Sveva Angeletti \ Ventiquattro giorni a Rivara \ video \ 2013

 

Ogni documentazione fotografica è frutto di una scelta. L’immagine può essere puro documento, quindi utile per leggere il lavoro che racconta, o può essere frutto dell’emozione che quello stesso lavoro suscita in chi lo sta registrando. (…) Sveva Angeletti sceglie due strumenti il video e la fotografia, due strade apparentemente diverse ma che portano allo stesso luogo mentale. Non riesce a scindere i due momenti creativi, quello del fare e quello del sognare: è come se cercasse di mettere a fuoco un concetto che gli scappa continuamente.

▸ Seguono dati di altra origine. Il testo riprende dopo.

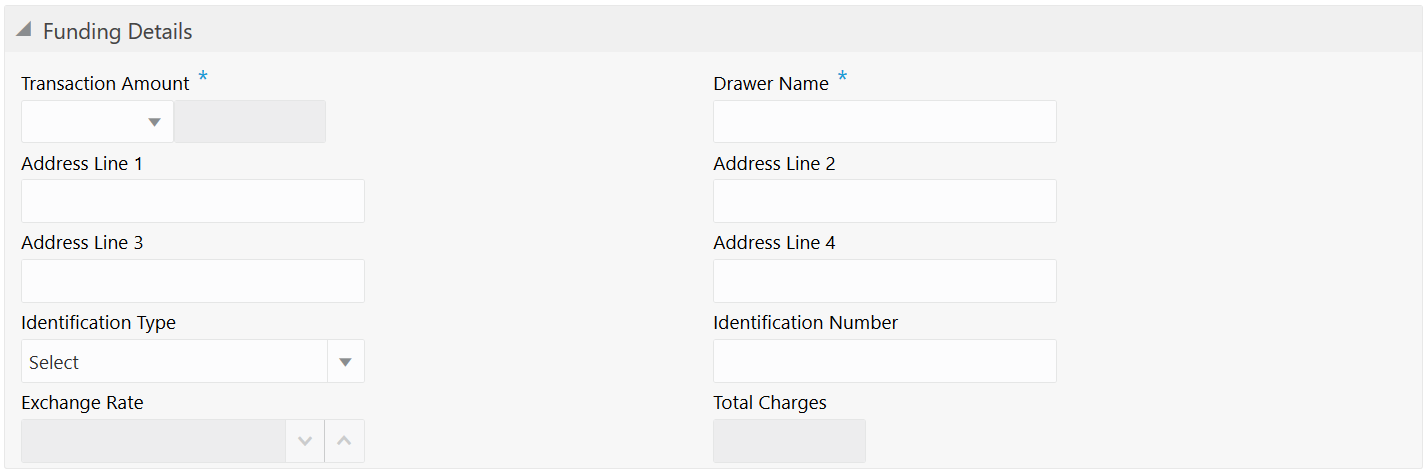1426x472 pixels.
Task: Click the Drawer Name label
Action: coord(771,84)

Così cerca dati, numeri, strumenti per dare una spiegazione razionale alla follia dell’artista. Lo insegue mentre lui trova un luogo, il luogo; cercando sempre di guardarlo senza svegliarlo. Le nuvole viaggiano da Roma a Rivara, si spostano come fanno in cielo e lei si chiede perché più che come. E’ una documentazione emotiva ma che spiega le dinamiche costruttive di un lavoro impressionante dove il cervello dell’artista lavora faticosamente come la sua schiena per sostenere la volontà di trasformare l’arte in poesia.